You see, until recently, Lori had been selling her indie CDs on CDBaby. If you like Patty Griffin’s recent forays into Americana, you’ll love this stuff.
Lori McKenna is a stay at home mom, playing the occasional coffee house gig and folk festival. She cranks out her most recent studio album in enough time to give birth to her fifth child, two days after the street date.
The songs are so good, that friends give the disc to friends… and the CD landed in the hands of a publisher, who put in the hands of Faith Hill… who eventually plucked three songs for her Fireflies record, which will net some nice royalties for Lori when it goes quad-zillion-platinum. On top of that, the gig netted what looks like a P&D deal with Warner for her and for the indie label that believed in her.
Here’s the takeaway from this tale: the same Oprah show featured the A&R person that helped develop Faith’s career… there are very, very few people within the label system today that can devote the same time and attention to artist development. Lori cranked out four indie recordings, and had to build up an audience wide enough (including touring in Holland!) to attract the folks who could at least get her songs into the hands of pluggers.
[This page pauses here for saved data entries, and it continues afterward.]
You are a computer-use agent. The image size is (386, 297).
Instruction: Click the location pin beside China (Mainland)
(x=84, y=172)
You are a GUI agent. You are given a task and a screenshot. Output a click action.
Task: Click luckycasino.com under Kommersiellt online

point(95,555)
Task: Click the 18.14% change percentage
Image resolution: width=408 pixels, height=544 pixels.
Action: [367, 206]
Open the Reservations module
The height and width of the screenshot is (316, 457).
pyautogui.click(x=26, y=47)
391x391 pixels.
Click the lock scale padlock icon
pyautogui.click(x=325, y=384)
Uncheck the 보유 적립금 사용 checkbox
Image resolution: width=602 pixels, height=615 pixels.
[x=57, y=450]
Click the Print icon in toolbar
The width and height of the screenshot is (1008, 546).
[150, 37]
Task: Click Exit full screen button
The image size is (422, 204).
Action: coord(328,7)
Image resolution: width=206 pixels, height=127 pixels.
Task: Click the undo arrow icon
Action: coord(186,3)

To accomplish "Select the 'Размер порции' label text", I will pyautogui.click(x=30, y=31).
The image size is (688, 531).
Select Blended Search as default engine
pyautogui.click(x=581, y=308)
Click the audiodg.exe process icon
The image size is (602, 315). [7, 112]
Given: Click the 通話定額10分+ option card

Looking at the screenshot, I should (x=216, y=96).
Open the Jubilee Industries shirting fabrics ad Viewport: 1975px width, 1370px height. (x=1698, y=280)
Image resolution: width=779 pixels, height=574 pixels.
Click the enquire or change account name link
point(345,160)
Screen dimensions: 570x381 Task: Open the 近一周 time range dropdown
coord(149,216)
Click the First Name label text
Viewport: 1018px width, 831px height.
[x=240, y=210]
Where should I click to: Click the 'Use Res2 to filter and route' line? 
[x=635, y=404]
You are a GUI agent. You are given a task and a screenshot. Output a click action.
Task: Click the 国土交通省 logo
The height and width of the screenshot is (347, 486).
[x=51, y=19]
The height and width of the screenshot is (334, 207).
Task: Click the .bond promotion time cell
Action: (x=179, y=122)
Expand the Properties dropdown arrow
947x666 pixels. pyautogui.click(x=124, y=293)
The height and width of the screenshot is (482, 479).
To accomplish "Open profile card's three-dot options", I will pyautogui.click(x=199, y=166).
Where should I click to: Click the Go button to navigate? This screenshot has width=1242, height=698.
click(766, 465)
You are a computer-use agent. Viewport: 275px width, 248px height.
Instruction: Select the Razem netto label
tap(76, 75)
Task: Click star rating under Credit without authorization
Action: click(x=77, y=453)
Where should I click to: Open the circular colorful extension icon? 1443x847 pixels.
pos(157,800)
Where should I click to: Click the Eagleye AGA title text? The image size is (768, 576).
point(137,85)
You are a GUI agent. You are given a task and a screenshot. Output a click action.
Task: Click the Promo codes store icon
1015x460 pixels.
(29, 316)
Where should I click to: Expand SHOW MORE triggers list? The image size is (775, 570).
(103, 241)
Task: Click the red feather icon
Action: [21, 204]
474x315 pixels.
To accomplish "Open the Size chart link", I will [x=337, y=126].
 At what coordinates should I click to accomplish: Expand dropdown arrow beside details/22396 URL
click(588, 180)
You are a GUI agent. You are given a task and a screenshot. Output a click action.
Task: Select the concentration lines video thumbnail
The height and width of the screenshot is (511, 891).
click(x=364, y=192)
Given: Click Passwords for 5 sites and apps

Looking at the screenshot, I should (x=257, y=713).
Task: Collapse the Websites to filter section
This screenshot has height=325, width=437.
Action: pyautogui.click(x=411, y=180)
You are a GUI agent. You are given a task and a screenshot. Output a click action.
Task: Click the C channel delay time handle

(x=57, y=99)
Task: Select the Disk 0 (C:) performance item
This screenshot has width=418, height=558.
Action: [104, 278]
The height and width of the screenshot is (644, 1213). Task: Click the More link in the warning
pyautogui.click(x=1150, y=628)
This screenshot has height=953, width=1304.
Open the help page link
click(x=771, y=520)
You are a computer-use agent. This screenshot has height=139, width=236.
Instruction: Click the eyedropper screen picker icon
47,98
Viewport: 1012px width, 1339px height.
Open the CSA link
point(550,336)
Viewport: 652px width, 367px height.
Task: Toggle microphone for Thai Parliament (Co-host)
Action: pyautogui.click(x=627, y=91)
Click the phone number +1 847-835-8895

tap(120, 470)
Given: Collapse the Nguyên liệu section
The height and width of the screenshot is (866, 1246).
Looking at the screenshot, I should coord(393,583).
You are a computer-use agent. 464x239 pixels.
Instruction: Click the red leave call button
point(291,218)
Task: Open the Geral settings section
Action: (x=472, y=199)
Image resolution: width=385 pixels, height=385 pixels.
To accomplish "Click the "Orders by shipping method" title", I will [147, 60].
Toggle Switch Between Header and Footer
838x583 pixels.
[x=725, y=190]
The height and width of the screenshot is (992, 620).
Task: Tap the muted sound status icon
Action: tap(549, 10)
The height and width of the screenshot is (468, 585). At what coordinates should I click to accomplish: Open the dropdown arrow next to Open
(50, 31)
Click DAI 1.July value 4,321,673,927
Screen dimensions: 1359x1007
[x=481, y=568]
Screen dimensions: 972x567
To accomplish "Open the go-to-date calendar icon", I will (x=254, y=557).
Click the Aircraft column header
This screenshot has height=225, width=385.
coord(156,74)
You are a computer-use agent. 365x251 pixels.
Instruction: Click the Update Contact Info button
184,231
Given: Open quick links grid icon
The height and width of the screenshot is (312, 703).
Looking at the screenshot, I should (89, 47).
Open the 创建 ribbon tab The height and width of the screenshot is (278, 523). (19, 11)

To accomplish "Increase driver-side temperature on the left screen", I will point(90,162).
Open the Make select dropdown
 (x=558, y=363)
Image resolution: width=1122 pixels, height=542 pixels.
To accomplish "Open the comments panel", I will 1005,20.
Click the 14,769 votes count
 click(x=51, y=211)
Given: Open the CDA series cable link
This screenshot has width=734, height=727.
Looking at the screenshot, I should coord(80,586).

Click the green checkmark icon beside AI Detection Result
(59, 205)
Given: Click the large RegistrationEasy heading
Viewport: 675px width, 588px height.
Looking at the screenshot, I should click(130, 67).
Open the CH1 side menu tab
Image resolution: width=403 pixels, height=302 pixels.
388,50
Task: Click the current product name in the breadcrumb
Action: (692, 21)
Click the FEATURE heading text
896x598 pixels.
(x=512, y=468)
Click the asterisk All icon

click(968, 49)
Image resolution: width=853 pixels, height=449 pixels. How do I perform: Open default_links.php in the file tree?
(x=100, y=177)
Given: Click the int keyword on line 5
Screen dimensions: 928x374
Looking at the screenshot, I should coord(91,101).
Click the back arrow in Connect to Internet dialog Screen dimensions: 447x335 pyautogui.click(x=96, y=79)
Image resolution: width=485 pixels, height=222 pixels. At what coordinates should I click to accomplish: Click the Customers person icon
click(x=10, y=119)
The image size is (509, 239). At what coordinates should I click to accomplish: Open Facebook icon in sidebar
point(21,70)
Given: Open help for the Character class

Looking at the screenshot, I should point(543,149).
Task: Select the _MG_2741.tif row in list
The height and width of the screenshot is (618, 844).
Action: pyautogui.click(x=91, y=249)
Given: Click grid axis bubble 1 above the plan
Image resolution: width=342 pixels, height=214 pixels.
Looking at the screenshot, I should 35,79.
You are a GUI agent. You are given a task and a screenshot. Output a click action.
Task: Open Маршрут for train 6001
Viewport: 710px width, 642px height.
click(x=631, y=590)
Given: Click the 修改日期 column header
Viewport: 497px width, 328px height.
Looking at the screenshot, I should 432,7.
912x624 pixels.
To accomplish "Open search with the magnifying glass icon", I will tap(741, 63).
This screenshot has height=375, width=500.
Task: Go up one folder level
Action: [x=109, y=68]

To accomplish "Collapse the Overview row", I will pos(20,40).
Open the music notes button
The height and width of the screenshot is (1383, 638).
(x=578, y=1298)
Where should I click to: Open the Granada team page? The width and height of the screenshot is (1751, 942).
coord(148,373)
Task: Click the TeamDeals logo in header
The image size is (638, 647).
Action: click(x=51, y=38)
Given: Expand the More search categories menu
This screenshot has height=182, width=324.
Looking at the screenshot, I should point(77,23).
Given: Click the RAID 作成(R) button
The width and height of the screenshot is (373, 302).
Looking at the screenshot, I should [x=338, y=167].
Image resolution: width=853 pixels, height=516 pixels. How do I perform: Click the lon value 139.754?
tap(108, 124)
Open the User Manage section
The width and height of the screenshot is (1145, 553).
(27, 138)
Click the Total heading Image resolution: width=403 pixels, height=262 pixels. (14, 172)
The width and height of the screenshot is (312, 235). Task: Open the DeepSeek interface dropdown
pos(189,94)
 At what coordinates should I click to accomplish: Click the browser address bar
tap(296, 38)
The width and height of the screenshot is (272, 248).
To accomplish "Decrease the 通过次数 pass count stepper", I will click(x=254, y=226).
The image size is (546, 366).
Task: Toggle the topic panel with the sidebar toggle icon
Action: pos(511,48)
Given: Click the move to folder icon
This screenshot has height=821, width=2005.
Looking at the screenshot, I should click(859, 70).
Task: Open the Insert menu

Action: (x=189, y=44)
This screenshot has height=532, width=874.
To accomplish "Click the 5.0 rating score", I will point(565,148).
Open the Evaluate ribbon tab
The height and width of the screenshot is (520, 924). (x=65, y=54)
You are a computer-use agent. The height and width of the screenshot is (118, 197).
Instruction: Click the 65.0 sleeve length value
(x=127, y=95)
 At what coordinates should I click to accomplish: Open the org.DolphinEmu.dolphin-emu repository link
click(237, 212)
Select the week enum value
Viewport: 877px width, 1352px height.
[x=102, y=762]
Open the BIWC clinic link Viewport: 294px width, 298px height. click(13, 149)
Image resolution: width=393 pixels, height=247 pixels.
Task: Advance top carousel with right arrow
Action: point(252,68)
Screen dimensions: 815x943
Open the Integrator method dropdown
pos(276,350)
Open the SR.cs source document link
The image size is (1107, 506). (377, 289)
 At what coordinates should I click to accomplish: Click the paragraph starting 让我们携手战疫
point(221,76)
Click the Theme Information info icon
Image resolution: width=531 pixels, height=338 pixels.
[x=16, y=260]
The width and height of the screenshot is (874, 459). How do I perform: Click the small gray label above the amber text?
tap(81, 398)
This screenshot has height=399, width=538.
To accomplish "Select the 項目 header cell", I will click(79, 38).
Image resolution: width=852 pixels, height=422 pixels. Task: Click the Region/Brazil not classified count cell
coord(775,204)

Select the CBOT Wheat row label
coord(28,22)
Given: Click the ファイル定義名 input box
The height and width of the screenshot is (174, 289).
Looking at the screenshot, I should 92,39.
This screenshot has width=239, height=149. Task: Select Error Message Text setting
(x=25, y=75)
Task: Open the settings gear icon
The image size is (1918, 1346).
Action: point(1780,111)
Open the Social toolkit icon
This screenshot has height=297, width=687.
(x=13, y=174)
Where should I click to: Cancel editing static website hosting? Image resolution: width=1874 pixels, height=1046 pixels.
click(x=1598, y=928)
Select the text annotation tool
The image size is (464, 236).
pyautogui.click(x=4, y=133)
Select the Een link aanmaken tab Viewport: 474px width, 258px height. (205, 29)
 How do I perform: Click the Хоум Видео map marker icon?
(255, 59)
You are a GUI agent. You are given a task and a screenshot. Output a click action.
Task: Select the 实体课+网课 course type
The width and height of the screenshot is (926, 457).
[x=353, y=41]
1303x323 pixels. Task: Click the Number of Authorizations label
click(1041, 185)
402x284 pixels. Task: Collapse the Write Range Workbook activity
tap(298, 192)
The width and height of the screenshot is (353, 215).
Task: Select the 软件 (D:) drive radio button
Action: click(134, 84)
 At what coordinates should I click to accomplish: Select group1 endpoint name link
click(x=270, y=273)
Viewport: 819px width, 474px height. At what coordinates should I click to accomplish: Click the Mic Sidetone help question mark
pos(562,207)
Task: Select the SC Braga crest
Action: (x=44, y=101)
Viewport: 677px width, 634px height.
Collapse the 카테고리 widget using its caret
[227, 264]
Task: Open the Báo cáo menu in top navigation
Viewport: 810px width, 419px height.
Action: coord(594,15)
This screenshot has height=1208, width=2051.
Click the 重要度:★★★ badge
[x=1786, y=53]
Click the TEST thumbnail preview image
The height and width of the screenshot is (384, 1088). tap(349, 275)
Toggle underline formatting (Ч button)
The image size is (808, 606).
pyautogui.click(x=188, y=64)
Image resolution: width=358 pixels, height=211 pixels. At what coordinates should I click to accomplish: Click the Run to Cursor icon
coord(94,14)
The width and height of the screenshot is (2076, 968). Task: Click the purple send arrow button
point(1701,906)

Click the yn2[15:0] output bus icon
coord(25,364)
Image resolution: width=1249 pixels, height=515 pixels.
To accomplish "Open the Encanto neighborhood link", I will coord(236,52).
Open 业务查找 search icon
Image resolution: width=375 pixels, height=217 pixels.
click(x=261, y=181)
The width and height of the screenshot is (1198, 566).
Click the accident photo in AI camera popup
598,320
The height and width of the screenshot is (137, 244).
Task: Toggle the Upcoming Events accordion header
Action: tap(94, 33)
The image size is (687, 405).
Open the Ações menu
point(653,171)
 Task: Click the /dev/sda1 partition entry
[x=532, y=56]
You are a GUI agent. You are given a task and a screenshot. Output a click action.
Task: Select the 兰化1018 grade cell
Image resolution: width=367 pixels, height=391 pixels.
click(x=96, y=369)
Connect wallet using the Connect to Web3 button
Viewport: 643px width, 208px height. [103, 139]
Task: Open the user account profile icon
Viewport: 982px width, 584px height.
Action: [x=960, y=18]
It takes people, it takes patience, but — most of all — it takes great songs.
Track these topics: lori+mckenna, oprah, faith+hill, songwriter
2 responses
There’s a little something that doesn’t quite connect there Joe… Touring in Holland is hardly “playing the occasional coffee house gig and folk festival” The beginning almost makes it sound like luck, which it always partly is, but mostly it’s hard work and we all know that.
No beef, just pointing it out. 🙂
Happy to clarify… on her own weblog, she connects the dots a little more clearly than I do in my Cliff’s Notes version.
The coffee house gigs let her build up enough of an audience to justify spending the money on her more elaborate fourth recording. That album (the one Wb is re-releasing) got a lot of folks’ attention. But it took lots of hard work and many long, tedious years to get there.
My main point is that the songs stand out — folks hearing them were able to clearly tell a story about Lori to other folks, who became fans. Within that network emerged the connections she needed to break through.